Policy enforcement capabilities allow administrators to set rules that can find and fix endpoint configuration and security issues with little or no intervention, or automatically quarantine or remove devices in compliance violation or exhibiting malicious behavior. All platform activity is recorded and sent to the ESM to fulfill reporting and auditing requirements.
The combination of endpoint classification, policy assessment, remediation and notification capabilities offers commercial enterprises and government agencies the means to progress continuous monitoring and mitigation programs.
The ESM is built for “big security data,” and its ability to collect, store, and perform complex processing provides a platform to address both current and evolving needs of security information and event management (SIEM).
With this integration, the solution captures, retains, and analyzes network access violations, endpoint compliance problems, and mobile security issues identified by the ForeScout platform. The network access control log integration enables security professionals to further streamline incident response, forensics, and compliance processes.
Security Information and Event Management (SIEM)
“Although many SIEM deployments have been funded to address regulatory compliance reporting requirements, the rise in successful targeted attacks has caused a growing number of organizations to use SIEM for threat management to improve security monitoring and early breach detection,” states a recent Gartner report. “There is a danger of SIEM products, which are already complex, becoming too complex as vendors extend capabilities.

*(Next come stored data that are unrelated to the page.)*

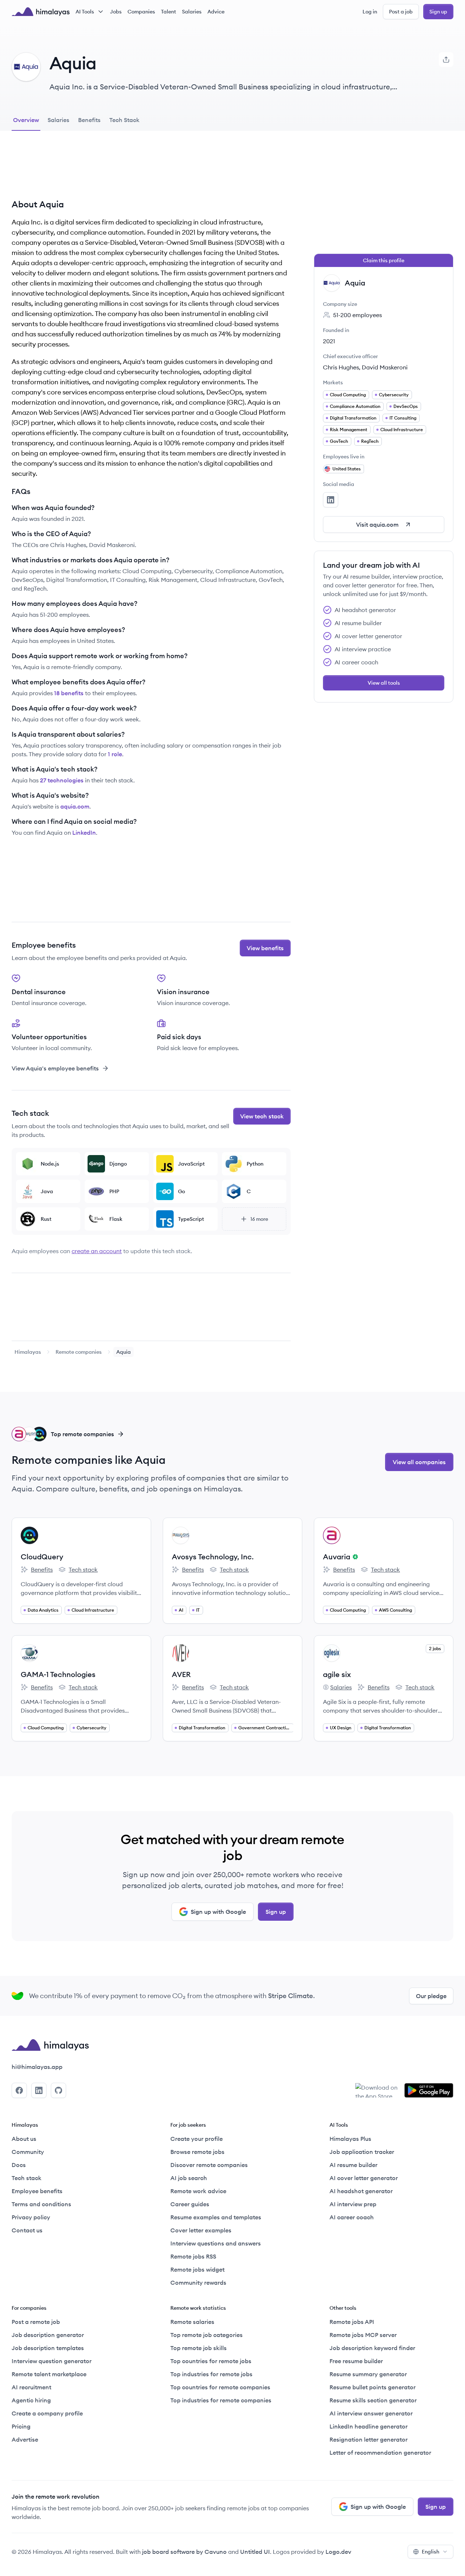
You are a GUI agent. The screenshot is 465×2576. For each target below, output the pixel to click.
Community (28, 2151)
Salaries (192, 11)
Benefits (37, 1570)
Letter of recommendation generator (380, 2452)
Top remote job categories (206, 2334)
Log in (370, 11)
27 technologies (62, 780)
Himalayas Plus (350, 2138)
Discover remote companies (209, 2164)
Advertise (25, 2439)
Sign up (438, 11)
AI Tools (85, 11)
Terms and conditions (41, 2204)
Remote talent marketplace (49, 2374)
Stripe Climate (290, 1996)
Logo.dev (338, 2551)
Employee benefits (37, 2191)
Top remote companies (82, 1434)
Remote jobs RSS (193, 2256)
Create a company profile (47, 2413)
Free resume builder (356, 2361)
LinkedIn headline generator (368, 2426)
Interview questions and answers (215, 2243)
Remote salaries (192, 2321)
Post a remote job (36, 2321)
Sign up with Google (218, 1911)
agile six (337, 1674)
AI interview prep (352, 2204)
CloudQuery (42, 1556)
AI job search (188, 2178)
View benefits (265, 948)
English (430, 2551)
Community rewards (198, 2282)
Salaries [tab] (58, 119)
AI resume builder (353, 2164)
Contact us (27, 2230)
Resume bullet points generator (372, 2387)
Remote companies (79, 1352)
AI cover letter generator (363, 2178)
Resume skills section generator (373, 2400)
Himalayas (28, 1352)
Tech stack (78, 1570)
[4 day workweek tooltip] (354, 1557)
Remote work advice (198, 2191)
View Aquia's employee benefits (55, 1068)
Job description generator (48, 2334)
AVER (181, 1674)
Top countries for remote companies (220, 2387)
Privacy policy (31, 2217)
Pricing (21, 2426)
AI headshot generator (361, 2191)
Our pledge (431, 1996)
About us (24, 2138)
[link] (28, 1352)
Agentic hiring (31, 2400)
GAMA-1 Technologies (58, 1674)
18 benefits (69, 693)
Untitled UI (255, 2551)
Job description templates (48, 2348)
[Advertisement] (151, 170)
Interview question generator (52, 2361)
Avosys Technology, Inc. (213, 1556)
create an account (97, 1251)
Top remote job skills (198, 2348)
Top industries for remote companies (220, 2400)
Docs (19, 2164)
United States (346, 468)
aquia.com (74, 806)
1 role (115, 754)
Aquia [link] (123, 1352)
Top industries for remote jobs (211, 2374)
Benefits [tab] (89, 119)
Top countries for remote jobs (210, 2361)
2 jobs (435, 1648)
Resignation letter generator (368, 2439)
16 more (259, 1219)
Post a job (401, 11)
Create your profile (196, 2138)
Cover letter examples (200, 2230)
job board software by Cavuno (184, 2551)
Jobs (116, 11)
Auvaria (336, 1556)
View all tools (384, 683)
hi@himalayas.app (37, 2066)
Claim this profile (383, 260)
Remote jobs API (351, 2321)
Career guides (189, 2204)
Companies (141, 11)
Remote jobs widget (197, 2269)
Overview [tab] (26, 119)
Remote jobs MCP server (363, 2334)
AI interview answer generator (371, 2413)
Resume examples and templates (215, 2217)
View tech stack (262, 1116)
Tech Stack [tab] (124, 119)
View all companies (419, 1462)
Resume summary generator (368, 2374)
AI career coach (351, 2217)
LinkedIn (84, 832)
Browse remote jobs (197, 2151)
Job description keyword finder (372, 2348)
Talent (168, 11)
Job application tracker (361, 2151)
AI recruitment (31, 2387)
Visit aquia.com (377, 524)
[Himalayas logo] (41, 11)
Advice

Vendors who are able to provide deployment simplicity as they add function will be the most successful in the market.”
Organizations can reduce log management system administration by using CounterACT to check for the presence and activity of a logging application or service on an endpoint and install, reactivate, enforce or change a logging application or service on an endpoint, based on pre-defined configuration policies.
“By supporting interoperability between McAfee’s ESM SIEM and ForeScout CounterACT, we can give our mutual customers an effective way to extend situational awareness and to enforce access, mobile and endpoint compliance controls for all users and devices,” says Ed Barry, vice president of the Security Innovation Alliance (SIA), McAfee. “The joint solution will enable more rapid remediation of enterprise-wide threats that can originate from non-compliant endpoints.”